:: Text provided ::
━━━━━━━━━━━━━━━━

Great. I think we have time for one more question from Darrin Peller at Wolfe Research. Please, Darrin. Darrin, are you there? No? All right. Well, we'll go to Ken Suchoski then from Autonomous Research. Ken, are you there?
Hey, Steve. Thanks for squeezing me in again. I think Jay mentioned in his presentation that the net interchange rate might change as the volume mix between travel and corporate payments changes. I just wanted to dig into that mix a bit. When we add the standalone WEX travel volume in 2019 to the eNett and Optal volume during that period, we get to around, call it, low $50 billion in travel volume pre-COVID. I was just wondering if you could talk about when you expect that travel volume to return to those 2019 levels of, you know, low $50 billion in volume. I believe the OTA partners, if I'm not mistaken, receive more rebates as they push more volume to WEX.
Do you expect the travel take rate to decline from where it is today as that volume rebounds? Just trying to get a better handle on the moving parts there.

━━━━━━━━━━━━━━━━

:: Exercise data ::
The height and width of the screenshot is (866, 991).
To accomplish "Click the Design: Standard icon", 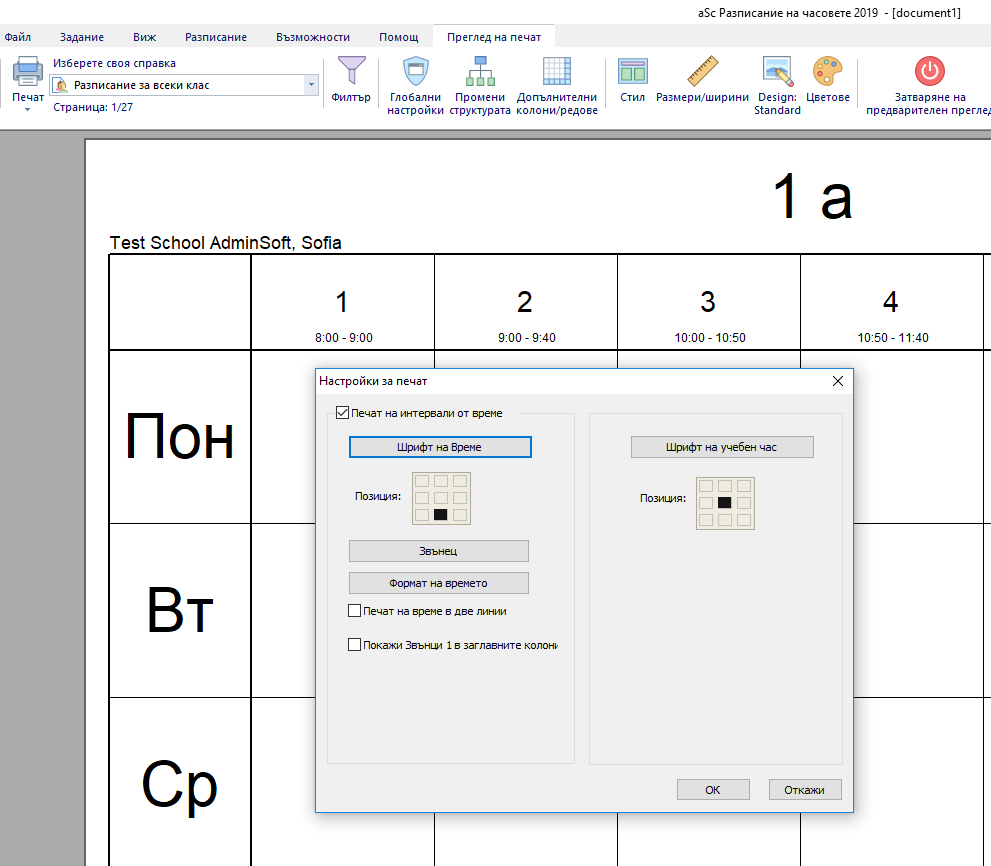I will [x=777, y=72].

━━━━━━━━━━━━━━━━

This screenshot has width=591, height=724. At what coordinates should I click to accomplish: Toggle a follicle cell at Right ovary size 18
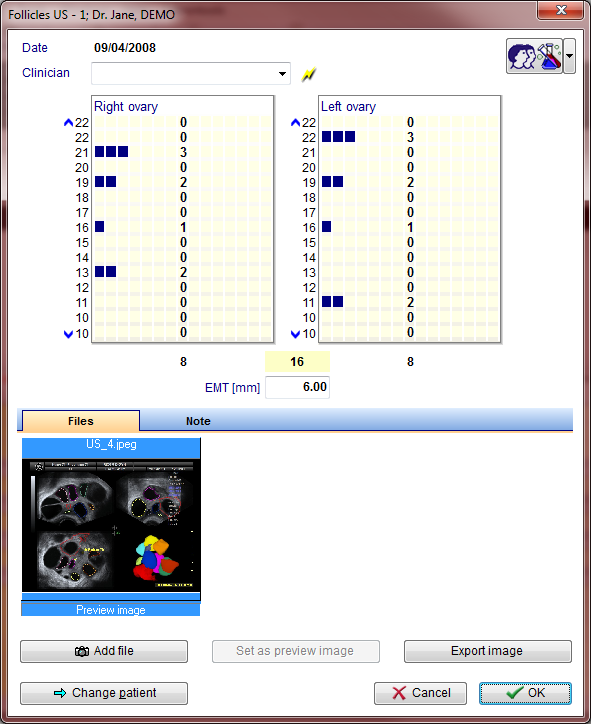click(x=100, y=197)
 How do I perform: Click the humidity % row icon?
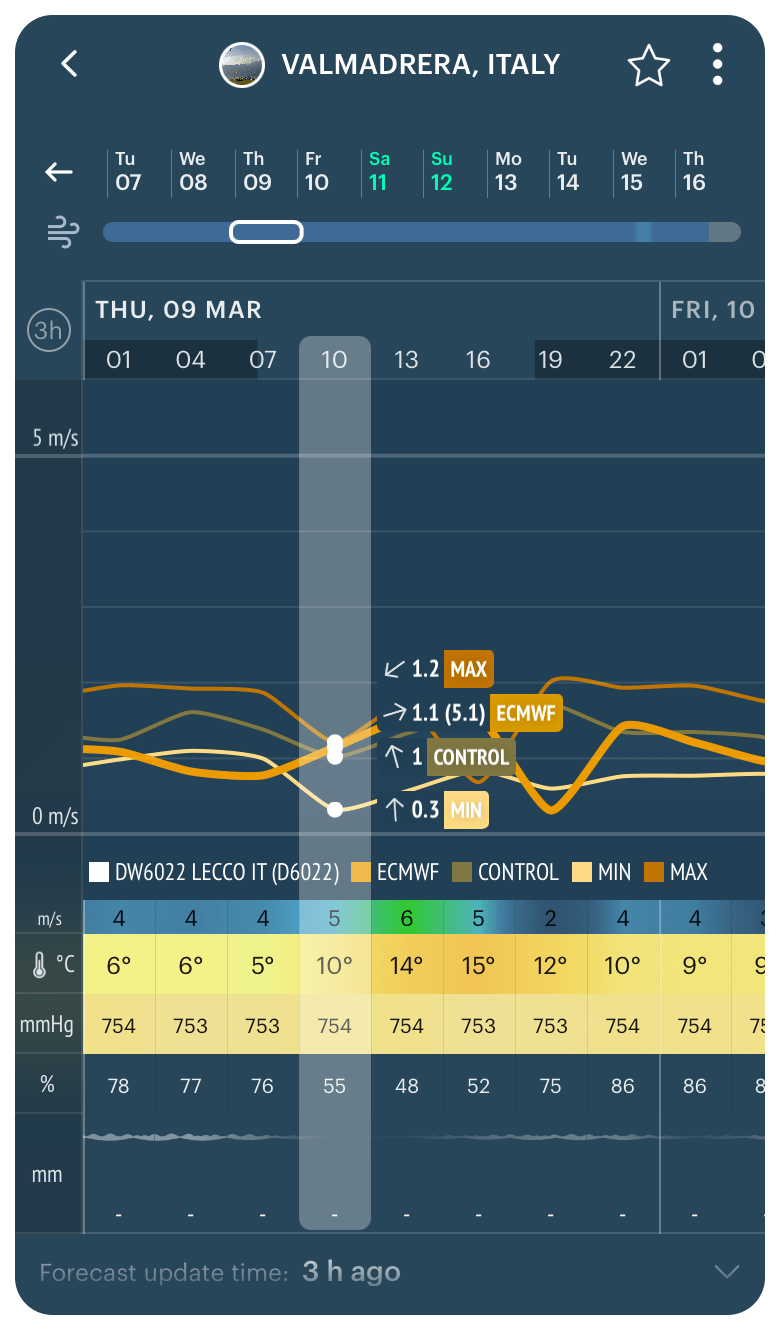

━━━━━━━━━━━━━━━━

:: The problem ::
Please answer these questions from the transcript:
1. Which firm is Ken Suchoski from?
2. Who mentioned in a presentation that the net interchange rate might change?
3. Roughly what pre-COVID travel volume does the caller arrive at for 2019?

:: Exercise response ::
1. Autonomous Research
2. Jay
3. Around low $50 billion